_Source:_
Therefore, a process for efficiently producing finer titanium based spherical powder particles would be an advancement in the art.

In European patent application No. WO8402864 published Aug. 2, 1984, there is disclosed a process for making ultra-fine powder by directing a stream of molten droplets at a repellent surface whereby the droplets are broken up and repelled and thereafter solidified as described therein. While there is a tendency for spherical particles to be formed after rebounding, it is stated that the molten portion may form elliptical shaped or elongated particles with rounded ends.

SUMMARY OF THE INVENTION

In accordance with one aspect of this invention, there is provided a powdered material which consists essentially of titanium based spherical particles which are essentially free of elliptical shaped material and elongated particles having rounded ends. The material has a particle size of less than about 50 micrometers.

In accordance with another aspect of this invention, there is provided a process for producing the above described spherical particles. The process involves mechanically reducing the size of a starting material to produce a finer powder which is then entrained in a carrier gas and passed through a high temperature zone above the melting point of the finer powder to melt at least about 50% by weight of the powder and form spherical particles of the melted portion. The powder is then directly solidified.

DETAILED DESCRIPTION OF THE INVENTION

For a better understanding of the present invention, together with other and further objects, advantages and capabilities thereof, reference is made to the following disclosure and appended claims in connection with the above description of some of the aspects of the invention.

The starting material of this invention is titanium based material. The term "based material" as used in this invention means titanium metal, titanium alloys with or without additions which can be oxides, nitrides, borides, carbides, silicides, as well as complex compounds such as carbonitrides and mixtures thereof. The preferred materials are titanium based alloys containing strengthening dispersed phases such as titanium diboride.

The size of the starting material is first mechanically reduced to produce a finer powder material. The starting material can be of any size or diameter initially, since one of the objects of this invention is to reduce the diameter size of the material from the initial size. Preferably the size of the major portion of the material is reduced to less than about 50 micrometers, with less than about 20 micrometers being preferred.

The mechanical size reduction can be accomplished by techniques such as by crushing, jet milling, attritor, rotary, or vibratory milling with attritor ball milling being the preferred technique for materials having a starting size of less than about 1000 micrometers in size.

A preferred attritor mill is manufactured by Union Process under the trade name of "The Szegvari Attritor". This mill is a stirred media ball mill. It is comprised of a water jacketed stationary cylindrical tank filled with small ball type milling media and a stirrer which consists of a vertical shaft with horizontal bars. As the stirrer rotates, balls impact and shear against one another. If metal powder is introduced into the mill, energy is transferred through impact and shear from the media to the powder particles, causing cold work and fracture fragmentation of the powder particles. This leads to particle size reduction. The milling process may be either wet or dry, with wet milling being the preferred technique. During the milling operation the powder can be sampled and the particle size measured. When the desired particle size is attained the milling operation is considered to be complete.

_Exercise directions:_
Continue the titanium powder passage from where it stops.

_Stored data:_
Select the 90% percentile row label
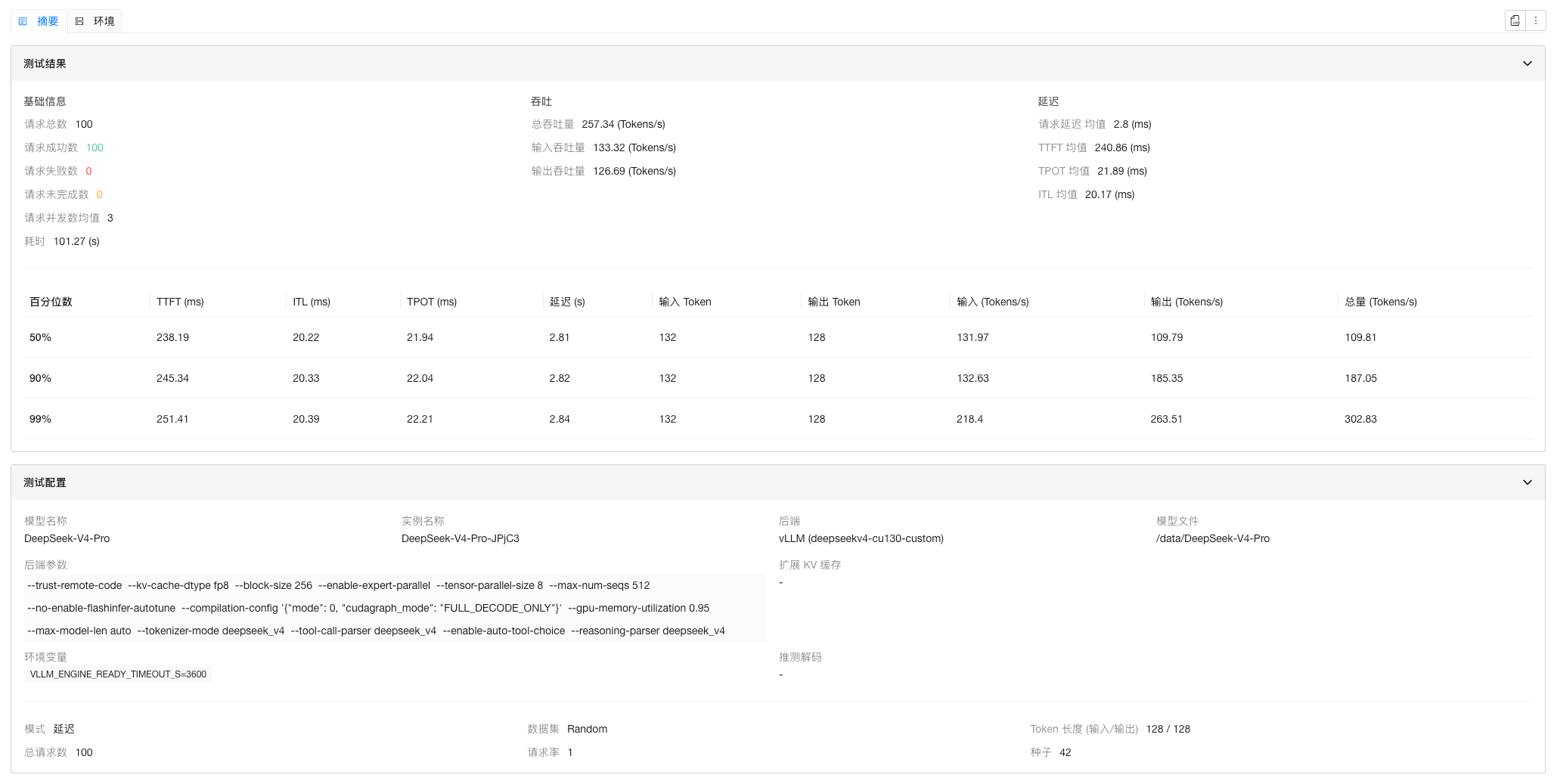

_Exercise output:_
The particle size measurement throughout this invention is done by conventional methods as sedigraph, micromerograph, and microtrac with micromerograph being the preferred method.

The resulting reduced size material or finer powder is then dried if it has been wet such as by a wet milling technique.

If necessary, the reduced size material is exposed to high temperature and controlled environment to remove carbon and oxygen, etc.

The reduced size material is then entrained in a carrier gas such as argon and passed through a high temperature zone at a temperature above the melting point of the finer powder for a sufficient time to melt at least about 50% by weight of the finer powder and form essentially fine particles of the melted portion. Some additional particles can be partially melted or melted on the surface and these can be spherical particles in addition to the melted portion. The preferred high temperature zone is a plasma.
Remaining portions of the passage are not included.